We sin against Christ and we misrepresent the Gospel when we suggest to sinners that what God demands of them is moral improvement in accordance with the Law. Moralism makes sense to sinners, for it is but an expansion of what we have been taught from our earliest days. But moralism is not the Gospel, and it will not save. The only gospel that saves is the Gospel of Christ. As Paul reminded the Galatians, “But when the fullness of the time came, God sent forth His Son, born of a woman, born under the Law, so that He might redeem those who were under the Law, that we might receive the adoption as sons.” [Gal. 4:4-5]

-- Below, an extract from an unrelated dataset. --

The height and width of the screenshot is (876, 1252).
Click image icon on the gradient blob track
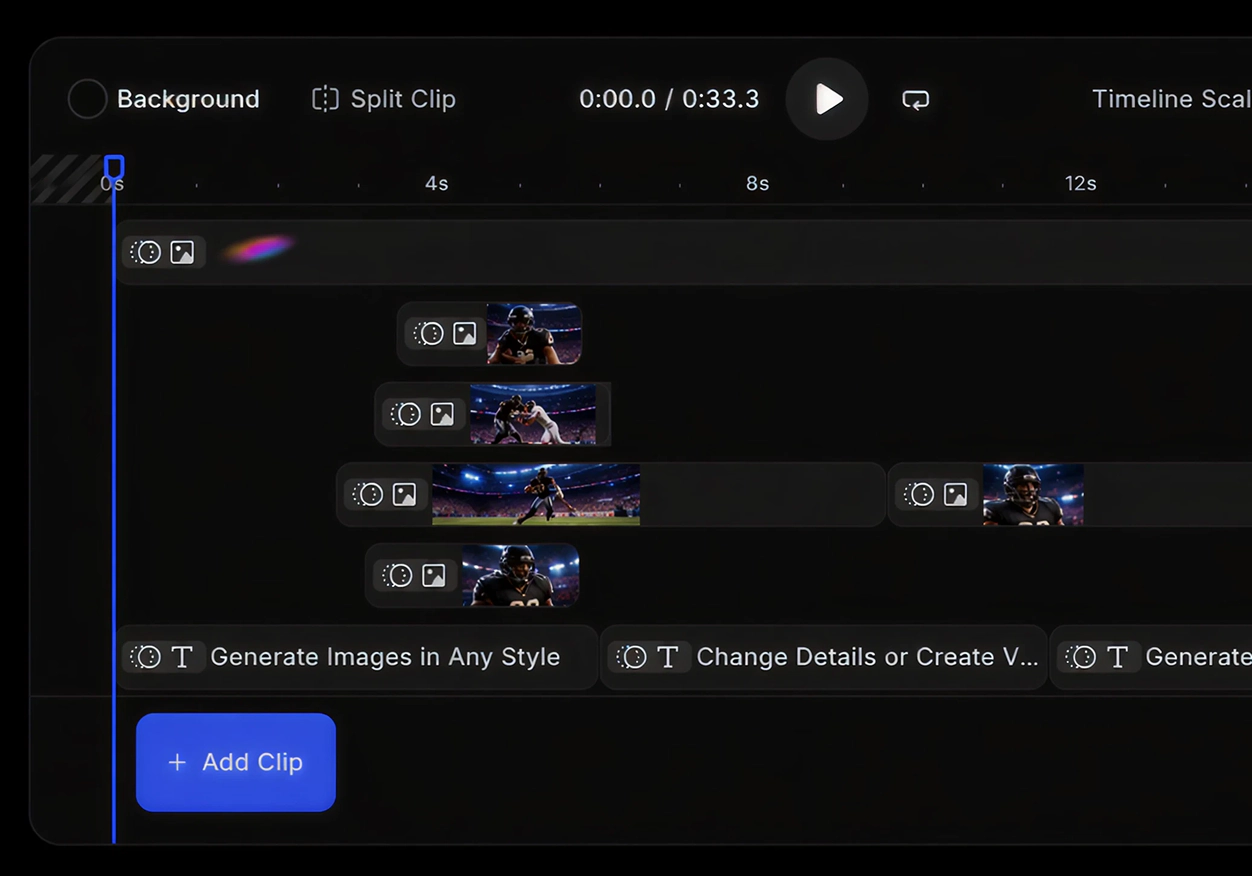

…The deadly danger of moralism has been a constant temptation to the church and an ever-convenient substitute for the Gospel. Clearly, millions of our neighbors believe that moralism is our message. Nothing less than the boldest preaching of the Gospel will suffice to correct this impression and to lead sinners to salvation in Christ.
What is the chief end of preaching? I like to think it is this. It is to give men and women a sense of God and His presence…I can forgive a man for a bad sermon, I can forgive the preacher almost anything if he gives me a sense of God, if he gives me something for my soul, if he gives me the sense that, though he is inadequate himself, he is handling something which is very great and very glorious, if he gives me some dim glimpse of the majesty and the glory of God, the love of Christ my Saviour, and the magnificence of the Gospel. If he does that I am his debtor, and I am profoundly grateful to him. (Martyn Lloyd-Jones, Preaching and Preachers)
Only as we see our story enfolded in the larger story of redemption will we begin to live God-honoring lives. Lasting change begins when our identity, purpose, and sense of direction are defined by God’s story. When we bring this perspective to our relationships, we will have a dramatically different agenda. It will take the principles and commands of Scripture and use them as God intended. We will see how each principle, promise, and command finds its meaning and fulfillment in Christ. Separate them from Christ and they lose their God-intended meaning and get hijacked by other agendas. (Paul David Tripp, Instruments in the Redeemer’s Hands)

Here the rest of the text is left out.